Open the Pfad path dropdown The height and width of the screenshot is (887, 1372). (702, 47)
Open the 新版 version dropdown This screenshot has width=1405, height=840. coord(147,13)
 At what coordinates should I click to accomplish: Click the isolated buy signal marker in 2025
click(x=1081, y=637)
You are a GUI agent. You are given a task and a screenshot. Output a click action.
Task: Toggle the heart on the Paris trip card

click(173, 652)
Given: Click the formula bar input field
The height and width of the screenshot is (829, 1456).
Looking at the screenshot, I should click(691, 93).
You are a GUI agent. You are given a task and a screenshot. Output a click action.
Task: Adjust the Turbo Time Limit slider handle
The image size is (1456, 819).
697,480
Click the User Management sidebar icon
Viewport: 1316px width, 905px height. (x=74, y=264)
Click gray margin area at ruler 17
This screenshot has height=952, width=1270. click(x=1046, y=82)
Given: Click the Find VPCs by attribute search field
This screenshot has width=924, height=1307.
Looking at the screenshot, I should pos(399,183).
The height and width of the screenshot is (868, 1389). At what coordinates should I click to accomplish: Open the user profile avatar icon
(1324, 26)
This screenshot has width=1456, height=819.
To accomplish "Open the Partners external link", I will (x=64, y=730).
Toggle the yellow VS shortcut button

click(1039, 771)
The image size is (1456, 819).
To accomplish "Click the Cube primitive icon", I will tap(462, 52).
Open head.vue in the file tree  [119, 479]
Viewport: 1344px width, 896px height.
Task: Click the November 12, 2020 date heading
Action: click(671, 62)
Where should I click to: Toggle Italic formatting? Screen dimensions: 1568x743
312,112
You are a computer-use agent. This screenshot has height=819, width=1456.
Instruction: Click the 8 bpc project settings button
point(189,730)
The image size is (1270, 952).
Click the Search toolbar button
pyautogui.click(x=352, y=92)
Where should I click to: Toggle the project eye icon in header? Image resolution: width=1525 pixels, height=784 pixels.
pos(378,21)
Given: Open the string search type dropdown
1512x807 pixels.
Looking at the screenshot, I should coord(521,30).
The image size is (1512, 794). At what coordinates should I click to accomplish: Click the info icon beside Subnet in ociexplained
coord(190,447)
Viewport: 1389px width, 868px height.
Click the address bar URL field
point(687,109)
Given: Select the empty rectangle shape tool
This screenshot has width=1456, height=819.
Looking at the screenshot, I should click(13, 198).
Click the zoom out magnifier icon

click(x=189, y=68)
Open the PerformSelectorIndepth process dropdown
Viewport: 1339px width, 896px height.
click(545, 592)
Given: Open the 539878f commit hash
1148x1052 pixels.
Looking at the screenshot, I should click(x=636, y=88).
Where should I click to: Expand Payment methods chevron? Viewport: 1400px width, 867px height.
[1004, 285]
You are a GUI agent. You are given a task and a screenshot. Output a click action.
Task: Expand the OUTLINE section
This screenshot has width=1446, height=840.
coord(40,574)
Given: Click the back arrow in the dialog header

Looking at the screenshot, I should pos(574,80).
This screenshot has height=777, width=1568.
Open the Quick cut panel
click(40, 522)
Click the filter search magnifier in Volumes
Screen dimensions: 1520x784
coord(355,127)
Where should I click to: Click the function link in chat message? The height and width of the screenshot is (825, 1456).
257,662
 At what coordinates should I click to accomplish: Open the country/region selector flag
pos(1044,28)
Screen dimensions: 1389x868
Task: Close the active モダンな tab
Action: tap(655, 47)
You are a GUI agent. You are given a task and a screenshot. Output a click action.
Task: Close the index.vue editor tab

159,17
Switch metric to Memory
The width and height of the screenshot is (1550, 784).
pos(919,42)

********

Requirement => Repeat the listing exactly, leaving nothing out.

Response to the exercise =>
Open the Pfad path dropdown The height and width of the screenshot is (887, 1372). (702, 47)
Open the 新版 version dropdown This screenshot has width=1405, height=840. coord(147,13)
 At what coordinates should I click to accomplish: Click the isolated buy signal marker in 2025
click(x=1081, y=637)
You are a GUI agent. You are given a task and a screenshot. Output a click action.
Task: Toggle the heart on the Paris trip card

click(173, 652)
Given: Click the formula bar input field
The height and width of the screenshot is (829, 1456).
Looking at the screenshot, I should click(691, 93).
You are a GUI agent. You are given a task and a screenshot. Output a click action.
Task: Adjust the Turbo Time Limit slider handle
The image size is (1456, 819).
697,480
Click the User Management sidebar icon
Viewport: 1316px width, 905px height. (x=74, y=264)
Click gray margin area at ruler 17
This screenshot has height=952, width=1270. click(x=1046, y=82)
Given: Click the Find VPCs by attribute search field
This screenshot has width=924, height=1307.
Looking at the screenshot, I should pos(399,183).
The height and width of the screenshot is (868, 1389). At what coordinates should I click to accomplish: Open the user profile avatar icon
(1324, 26)
This screenshot has width=1456, height=819.
To accomplish "Open the Partners external link", I will (x=64, y=730).
Toggle the yellow VS shortcut button

click(1039, 771)
The image size is (1456, 819).
To accomplish "Click the Cube primitive icon", I will tap(462, 52).
Open head.vue in the file tree  [119, 479]
Viewport: 1344px width, 896px height.
Task: Click the November 12, 2020 date heading
Action: click(671, 62)
Where should I click to: Toggle Italic formatting? Screen dimensions: 1568x743
312,112
You are a computer-use agent. This screenshot has height=819, width=1456.
Instruction: Click the 8 bpc project settings button
point(189,730)
The image size is (1270, 952).
Click the Search toolbar button
pyautogui.click(x=352, y=92)
Where should I click to: Toggle the project eye icon in header? Image resolution: width=1525 pixels, height=784 pixels.
pos(378,21)
Given: Open the string search type dropdown
1512x807 pixels.
Looking at the screenshot, I should coord(521,30).
The image size is (1512, 794). At what coordinates should I click to accomplish: Click the info icon beside Subnet in ociexplained
coord(190,447)
Viewport: 1389px width, 868px height.
Click the address bar URL field
point(687,109)
Given: Select the empty rectangle shape tool
This screenshot has width=1456, height=819.
Looking at the screenshot, I should click(13, 198).
Click the zoom out magnifier icon

click(x=189, y=68)
Open the PerformSelectorIndepth process dropdown
Viewport: 1339px width, 896px height.
click(545, 592)
Given: Open the 539878f commit hash
1148x1052 pixels.
Looking at the screenshot, I should click(x=636, y=88).
Where should I click to: Expand Payment methods chevron? Viewport: 1400px width, 867px height.
[1004, 285]
You are a GUI agent. You are given a task and a screenshot. Output a click action.
Task: Expand the OUTLINE section
This screenshot has width=1446, height=840.
coord(40,574)
Given: Click the back arrow in the dialog header

Looking at the screenshot, I should pos(574,80).
This screenshot has height=777, width=1568.
Open the Quick cut panel
click(40, 522)
Click the filter search magnifier in Volumes
Screen dimensions: 1520x784
coord(355,127)
Where should I click to: Click the function link in chat message? The height and width of the screenshot is (825, 1456).
257,662
 At what coordinates should I click to accomplish: Open the country/region selector flag
pos(1044,28)
Screen dimensions: 1389x868
Task: Close the active モダンな tab
Action: tap(655, 47)
You are a GUI agent. You are given a task and a screenshot. Output a click action.
Task: Close the index.vue editor tab

159,17
Switch metric to Memory
The width and height of the screenshot is (1550, 784).
pos(919,42)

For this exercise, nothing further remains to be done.